Why doesn't someone simply answer the guy's question, especially since it is so simple:
Right click on the Vegas ruler above the timeline and select "absolute frames" from the list of options. Then, open the Explorer view from the Vegas View menu. You can then click on any video file that Vegas recognizes, and the length of that file will now be shown, in "frames," along with other useful information about the file, like resolution and framerate. You will see this information in the Vegas Explorer view in the area directly below he list of files.
I hope that actually gives you a useful answer that helps you.
John, as there are so many places our chum COULD read the number of frames per..... what? What as our chum wanting to read? An Event on a timeline? Media in the Project Media Pane? A file exo-Vegas? A trimmed event? An Event in Trimmer?
Hence my question as to WHAT he was wanting to do.

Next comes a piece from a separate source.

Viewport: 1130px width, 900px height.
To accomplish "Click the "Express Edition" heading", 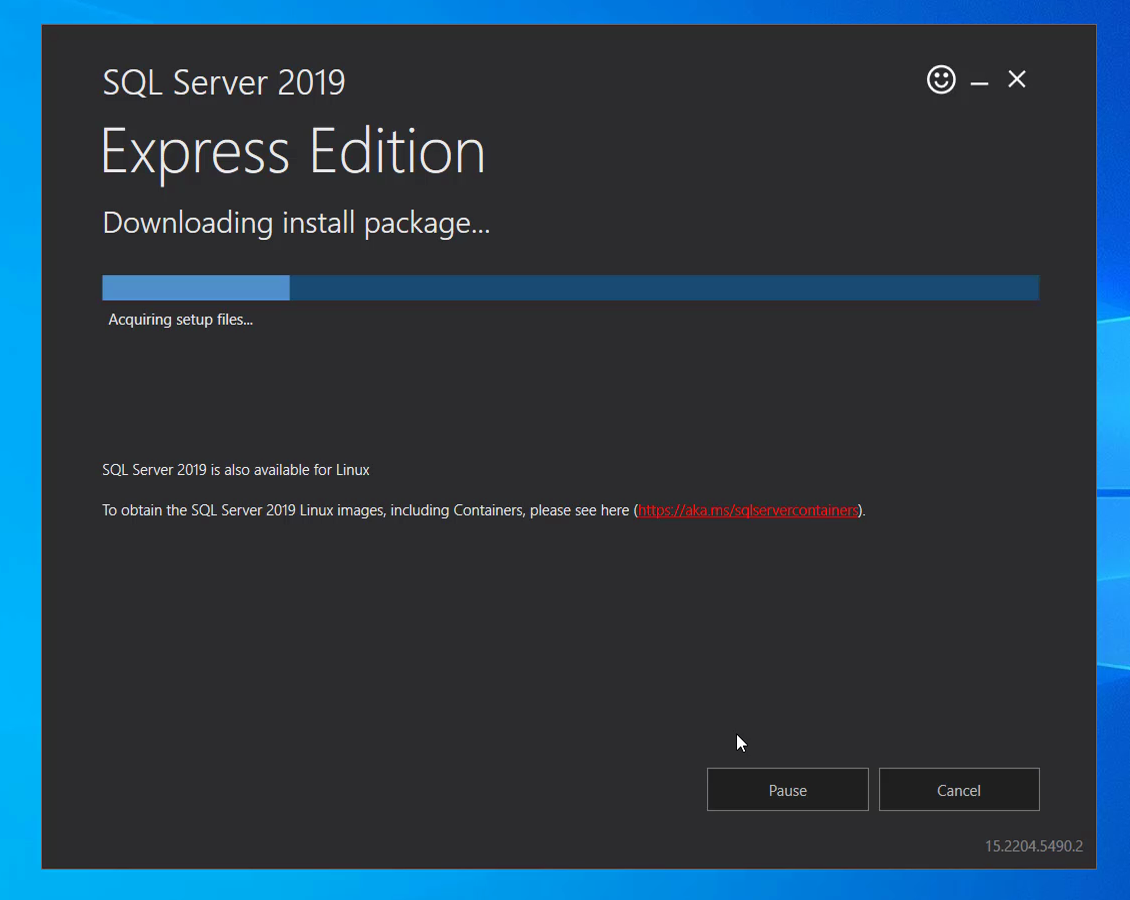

Do you understand what he meant by file? I didn't?
The reason for wanting to know frame number, I build a stereoscopic system using two Sony HDR-CX150's. One camcorder produces .MTS file 50% of the time large by 100K-500K per .MTS file, them the other camcorder.
After checking frame count per the posting, on four .MTS files that were larger, the frame counts are equal. It must have something to do with images them.
Well, that certainly adds more flesh to the bones. This is way outside my technical comfort zone. Maybe others would want to chip in now, now we know a wee bit more.
Have you checked that both cameras are set to exactly the same recording resolution/quality? If not, the file sizes in bytes will differ significantly. Nevertheless, the time lengths of the videos should be about the same if you started and stopped the two cameras at the same time.
Since left/right camera will see slightly different images, the video size will not be the same. The compression amount, especially with long-GOP HDV and AVCHD compression, is different depending on the image. So, don't sweat the file size differences. Just go do your work and forget about the differences in file sizes. They are normal.